Copyright (c) Microsoft Corporation. All rights reserved.

Licensed under the MIT License.

![Impressions](https://PixelServer20190423114238.azurewebsites.net/api/impressions/MachineLearningNotebooks/how-to-use-azureml/explain-model/explain-on-amlcompute/regression-sklearn-on-amlcompute.png)

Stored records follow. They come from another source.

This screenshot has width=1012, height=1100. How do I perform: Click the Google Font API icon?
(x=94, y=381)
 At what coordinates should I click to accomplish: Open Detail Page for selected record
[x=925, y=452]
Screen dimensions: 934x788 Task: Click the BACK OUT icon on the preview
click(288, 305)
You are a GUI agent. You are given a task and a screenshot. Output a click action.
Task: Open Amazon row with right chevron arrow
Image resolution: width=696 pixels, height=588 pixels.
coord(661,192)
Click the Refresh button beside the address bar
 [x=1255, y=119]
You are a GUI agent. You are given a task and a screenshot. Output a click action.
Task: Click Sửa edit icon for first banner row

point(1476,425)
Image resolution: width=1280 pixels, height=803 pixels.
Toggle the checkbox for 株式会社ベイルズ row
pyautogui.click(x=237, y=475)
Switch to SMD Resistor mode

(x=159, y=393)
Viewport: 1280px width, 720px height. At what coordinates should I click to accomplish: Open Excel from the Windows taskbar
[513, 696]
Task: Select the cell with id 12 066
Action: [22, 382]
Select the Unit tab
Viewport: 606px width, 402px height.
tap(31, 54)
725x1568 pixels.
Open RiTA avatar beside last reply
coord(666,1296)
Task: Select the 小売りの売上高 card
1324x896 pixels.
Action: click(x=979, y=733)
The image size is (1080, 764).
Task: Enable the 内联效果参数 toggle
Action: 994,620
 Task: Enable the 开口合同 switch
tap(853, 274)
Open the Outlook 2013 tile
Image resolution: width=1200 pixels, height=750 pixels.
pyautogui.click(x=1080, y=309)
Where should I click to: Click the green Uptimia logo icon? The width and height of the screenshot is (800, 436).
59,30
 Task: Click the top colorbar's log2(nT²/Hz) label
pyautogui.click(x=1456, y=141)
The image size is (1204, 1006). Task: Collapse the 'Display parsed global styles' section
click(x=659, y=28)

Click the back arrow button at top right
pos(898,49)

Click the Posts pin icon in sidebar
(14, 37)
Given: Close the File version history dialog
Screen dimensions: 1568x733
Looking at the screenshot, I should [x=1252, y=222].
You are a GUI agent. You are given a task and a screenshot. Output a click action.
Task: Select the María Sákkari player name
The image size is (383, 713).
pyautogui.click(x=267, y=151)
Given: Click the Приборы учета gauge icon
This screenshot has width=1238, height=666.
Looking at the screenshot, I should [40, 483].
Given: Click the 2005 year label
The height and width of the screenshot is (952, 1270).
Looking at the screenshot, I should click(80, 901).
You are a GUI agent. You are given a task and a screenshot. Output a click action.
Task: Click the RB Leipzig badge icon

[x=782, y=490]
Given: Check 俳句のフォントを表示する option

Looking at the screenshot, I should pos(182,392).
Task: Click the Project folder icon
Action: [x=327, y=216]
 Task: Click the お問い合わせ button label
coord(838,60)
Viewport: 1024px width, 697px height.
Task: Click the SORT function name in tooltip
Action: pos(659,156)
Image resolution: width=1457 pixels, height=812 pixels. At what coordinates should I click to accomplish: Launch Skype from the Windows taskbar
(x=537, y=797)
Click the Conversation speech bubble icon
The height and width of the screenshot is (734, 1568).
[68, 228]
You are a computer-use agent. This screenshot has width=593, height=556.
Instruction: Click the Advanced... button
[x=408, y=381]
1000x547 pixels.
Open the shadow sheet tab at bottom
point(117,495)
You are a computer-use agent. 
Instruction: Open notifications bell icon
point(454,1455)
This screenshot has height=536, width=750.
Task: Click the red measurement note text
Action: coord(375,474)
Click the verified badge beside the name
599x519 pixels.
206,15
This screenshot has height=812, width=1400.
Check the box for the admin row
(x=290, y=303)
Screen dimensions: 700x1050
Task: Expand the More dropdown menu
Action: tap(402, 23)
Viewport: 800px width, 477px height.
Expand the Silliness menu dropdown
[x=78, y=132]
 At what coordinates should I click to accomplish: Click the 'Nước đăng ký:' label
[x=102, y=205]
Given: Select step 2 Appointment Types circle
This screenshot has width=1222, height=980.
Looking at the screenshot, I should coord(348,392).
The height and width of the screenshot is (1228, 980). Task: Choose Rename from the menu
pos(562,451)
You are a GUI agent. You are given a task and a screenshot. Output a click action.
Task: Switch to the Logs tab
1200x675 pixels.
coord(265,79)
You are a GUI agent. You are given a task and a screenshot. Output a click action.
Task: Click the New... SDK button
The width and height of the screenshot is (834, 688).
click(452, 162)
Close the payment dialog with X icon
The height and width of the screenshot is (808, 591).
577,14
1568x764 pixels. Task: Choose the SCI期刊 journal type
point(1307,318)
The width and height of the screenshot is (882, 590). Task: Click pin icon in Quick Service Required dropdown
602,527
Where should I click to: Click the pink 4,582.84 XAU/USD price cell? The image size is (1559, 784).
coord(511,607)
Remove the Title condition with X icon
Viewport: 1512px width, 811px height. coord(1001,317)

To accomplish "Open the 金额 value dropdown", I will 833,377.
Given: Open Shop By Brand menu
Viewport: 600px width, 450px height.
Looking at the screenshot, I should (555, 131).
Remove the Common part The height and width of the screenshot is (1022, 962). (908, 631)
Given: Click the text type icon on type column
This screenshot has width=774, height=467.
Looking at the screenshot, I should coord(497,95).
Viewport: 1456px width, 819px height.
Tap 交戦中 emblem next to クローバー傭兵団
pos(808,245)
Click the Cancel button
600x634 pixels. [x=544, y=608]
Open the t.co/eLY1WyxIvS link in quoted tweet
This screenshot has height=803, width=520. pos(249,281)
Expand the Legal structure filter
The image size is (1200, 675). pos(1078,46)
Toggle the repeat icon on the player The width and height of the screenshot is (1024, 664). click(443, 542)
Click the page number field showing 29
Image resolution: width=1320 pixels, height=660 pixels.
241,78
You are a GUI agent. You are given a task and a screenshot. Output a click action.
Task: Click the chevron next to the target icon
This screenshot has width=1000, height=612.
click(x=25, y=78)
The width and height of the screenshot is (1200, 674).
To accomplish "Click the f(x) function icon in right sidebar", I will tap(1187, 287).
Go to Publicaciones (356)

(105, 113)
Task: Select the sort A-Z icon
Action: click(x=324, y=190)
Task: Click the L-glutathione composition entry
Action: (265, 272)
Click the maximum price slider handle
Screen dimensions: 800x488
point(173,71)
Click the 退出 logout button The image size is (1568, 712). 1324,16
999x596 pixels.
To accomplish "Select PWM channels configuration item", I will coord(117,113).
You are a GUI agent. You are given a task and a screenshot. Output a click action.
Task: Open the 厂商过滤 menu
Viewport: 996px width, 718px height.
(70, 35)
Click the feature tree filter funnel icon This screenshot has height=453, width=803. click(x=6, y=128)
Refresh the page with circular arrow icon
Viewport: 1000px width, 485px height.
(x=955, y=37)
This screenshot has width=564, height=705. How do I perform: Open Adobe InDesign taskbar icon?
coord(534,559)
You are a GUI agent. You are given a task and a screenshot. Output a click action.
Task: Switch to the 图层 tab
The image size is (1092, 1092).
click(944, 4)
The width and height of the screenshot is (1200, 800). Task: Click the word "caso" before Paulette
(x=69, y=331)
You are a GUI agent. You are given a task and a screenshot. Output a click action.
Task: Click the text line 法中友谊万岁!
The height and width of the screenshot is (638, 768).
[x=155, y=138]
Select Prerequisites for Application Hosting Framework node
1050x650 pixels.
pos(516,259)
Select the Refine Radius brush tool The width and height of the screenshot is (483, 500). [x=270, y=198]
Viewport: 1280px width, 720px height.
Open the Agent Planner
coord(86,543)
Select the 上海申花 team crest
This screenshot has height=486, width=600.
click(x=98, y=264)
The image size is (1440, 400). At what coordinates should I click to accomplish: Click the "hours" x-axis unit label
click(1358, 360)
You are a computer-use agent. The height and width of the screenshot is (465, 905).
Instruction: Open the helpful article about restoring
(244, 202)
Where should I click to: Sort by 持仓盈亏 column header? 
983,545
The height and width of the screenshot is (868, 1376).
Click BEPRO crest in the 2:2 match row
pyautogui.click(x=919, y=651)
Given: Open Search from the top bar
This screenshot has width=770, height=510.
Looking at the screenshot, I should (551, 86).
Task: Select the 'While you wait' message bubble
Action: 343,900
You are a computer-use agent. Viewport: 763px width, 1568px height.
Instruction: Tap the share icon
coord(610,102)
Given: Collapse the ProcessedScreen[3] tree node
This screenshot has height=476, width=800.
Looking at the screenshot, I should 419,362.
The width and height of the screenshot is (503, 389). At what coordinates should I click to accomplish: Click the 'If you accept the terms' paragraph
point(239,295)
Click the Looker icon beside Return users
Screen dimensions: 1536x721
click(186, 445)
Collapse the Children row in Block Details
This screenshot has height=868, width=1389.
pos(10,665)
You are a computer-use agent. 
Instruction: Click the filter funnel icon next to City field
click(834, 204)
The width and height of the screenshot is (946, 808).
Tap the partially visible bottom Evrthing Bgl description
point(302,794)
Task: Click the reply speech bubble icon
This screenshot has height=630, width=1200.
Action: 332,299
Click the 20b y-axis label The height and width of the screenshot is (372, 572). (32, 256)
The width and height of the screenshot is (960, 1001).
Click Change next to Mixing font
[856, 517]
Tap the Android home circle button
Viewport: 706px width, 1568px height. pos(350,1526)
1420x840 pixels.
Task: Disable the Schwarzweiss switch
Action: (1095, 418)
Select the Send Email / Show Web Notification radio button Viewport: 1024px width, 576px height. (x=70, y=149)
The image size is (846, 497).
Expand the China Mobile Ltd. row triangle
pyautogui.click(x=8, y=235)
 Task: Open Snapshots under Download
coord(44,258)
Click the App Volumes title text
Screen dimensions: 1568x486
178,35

# Explain Blackbox Models with SHAP on AMLCompute

## Overview of Tutorial
This notebook is Part 3 of a four part workshop that demonstrates how to use [InterpretML](interpret.ml) and [Fairlearn](fairlearn.org) (and their integrations with Azure Machine Learning) to understand and analyze models better. The different components of the workshop are as follows:

- Part 1: [Interpretability with glassbox models (EBM)](https://github.com/microsoft/ResponsibleAI-Airlift/blob/main/Interpret/EBM/Interpretable%20Classification%20Methods.ipynb)
- Part 2a: [Explain blackbox models with SHAP (and upload explanations to Azure Machine Learning)](https://github.com/microsoft/ResponsibleAI-Airlift/blob/main/Interpret/SHAP/explain-model-SHAP.ipynb)
- Part 2b: [Run Interpretability on Azure Machine Learning](https://github.com/microsoft/ResponsibleAI-Airlift/blob/main/Interpret/SHAP/explain-model-Azure.ipynb) optional  (HERE)
- Part 3: [Model fairness assessment and unfairness mitigation](https://github.com/microsoft/ResponsibleAI-Airlift/blob/main/Fairness/AI-fairness-Census.ipynb)

## Introduction

This notebook showcases how to train and explain a regression model remotely via Azure Machine Learning Compute (AMLCompute), and download the calculated explanations locally on your personal machine.
It demonstrates the API calls that you need to make to submit a run for training and explaining a model to AMLCompute, and download the compute explanations remotely.

We will showcase one of the tabular data explainers: TabularExplainer (SHAP).

Problem: Boston Housing Price Prediction (Regression)



![](./images/interpretability-architecture.png)



## Install Required Packages

[Interpret-Community](https://github.com/interpretml/interpret-community) is an experimental repository extending [Interpret](https://github.com/interpretml/interpret), with additional interpretability techniques, utility functions, and a visualization dashboard to handle real-world datasets and workflows for explaining models trained on tabular data. 

In [None]:
%pip uninstall interpret-community -y
%pip install --upgrade interpret-community[visualization]
%pip install --upgrade azureml-interpret
%pip install --upgrade azureml-contrib-interpret

After installing packages, you must close and reopen the notebook as well as restarting the kernel.

In [None]:
# Check core SDK version number
import azureml.core

print("SDK version:", azureml.core.VERSION)

## Connect To Workspace

Just like in the previous tutorials, we will need to connect to a [workspace](https://docs.microsoft.com/en-us/python/api/azureml-core/azureml.core.workspace(class)?view=azure-ml-py).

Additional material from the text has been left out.